Check for: Slow LOAD table transforms. LOAD transforms run on the target side and could contribute to slow filter times, especially if they are running their own SQL against the target database.
Load
Finally we get to the point of actually loading the data. This is probably where we see most of the replication bottlenecks in practice.
Symptom: Slow Updates
Suggestion: Check statistics and indexes on the target table. An update has to first locate the existing record to update (like a select). An INSERT needs to update any corresponding indexes on the table efficiently.
Symptom: Slow Inserts
Suggestion: Check foreign key indexes involved with the table. If the target table is involved in a foreign key relationship, it’s possible the database is scanning parent tables to check the integrity of the foreign key relationship.

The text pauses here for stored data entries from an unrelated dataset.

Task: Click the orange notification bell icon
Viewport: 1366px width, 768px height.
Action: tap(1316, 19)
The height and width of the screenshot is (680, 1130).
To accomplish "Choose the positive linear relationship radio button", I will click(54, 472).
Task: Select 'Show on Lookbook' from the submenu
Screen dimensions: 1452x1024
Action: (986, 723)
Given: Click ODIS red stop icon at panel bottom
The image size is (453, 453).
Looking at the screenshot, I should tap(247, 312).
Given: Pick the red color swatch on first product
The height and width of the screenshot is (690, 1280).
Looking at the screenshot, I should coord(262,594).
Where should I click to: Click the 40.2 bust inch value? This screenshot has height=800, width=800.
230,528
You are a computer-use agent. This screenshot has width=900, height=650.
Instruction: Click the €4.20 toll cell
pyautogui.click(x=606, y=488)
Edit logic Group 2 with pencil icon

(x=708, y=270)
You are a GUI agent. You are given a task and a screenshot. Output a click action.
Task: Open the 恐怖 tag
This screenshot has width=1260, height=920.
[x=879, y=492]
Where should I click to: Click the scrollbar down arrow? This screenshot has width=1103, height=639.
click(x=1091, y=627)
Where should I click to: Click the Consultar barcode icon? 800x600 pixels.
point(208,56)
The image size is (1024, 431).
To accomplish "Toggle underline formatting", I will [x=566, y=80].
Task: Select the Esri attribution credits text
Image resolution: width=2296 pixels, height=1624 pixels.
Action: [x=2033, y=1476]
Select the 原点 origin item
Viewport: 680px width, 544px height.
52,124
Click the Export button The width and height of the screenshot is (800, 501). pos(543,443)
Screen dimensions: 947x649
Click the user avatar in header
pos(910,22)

- Consider a bulk loader. SymmetricDS supports bulk loaders for various platforms, with Postgres and MySQL being some of the most full featured. The upside of a bulk loader is dramatically increased performance. The downside is that they don’t all support partially populated tables (ie, some require the table to be empty when starting the load).
Log Hints:
Here is an example of logging of a 100 rows batch, where each row is taking 1 second to INSERT.
2018–07–10 16:38:28,365 INFO [store-001] [DataProcessor] [store-001-dataloader-4] Batch ‘139’, for node ‘001’, for process ‘data load from stage’ has been processing for 60 seconds. The following stats have been gathered: {STATEMENTCOUNT=48, LOADMILLIS=60027, STARTTIME=1531255048328, INSERTCOUNT=48, FILTERMILLIS=6, ITEM INSERTCOUNT=48, LINENUMBER=48}
I hope these hints help you tune your SymmetricDS batch loading times. If you have any suggestions, please leave me a comment!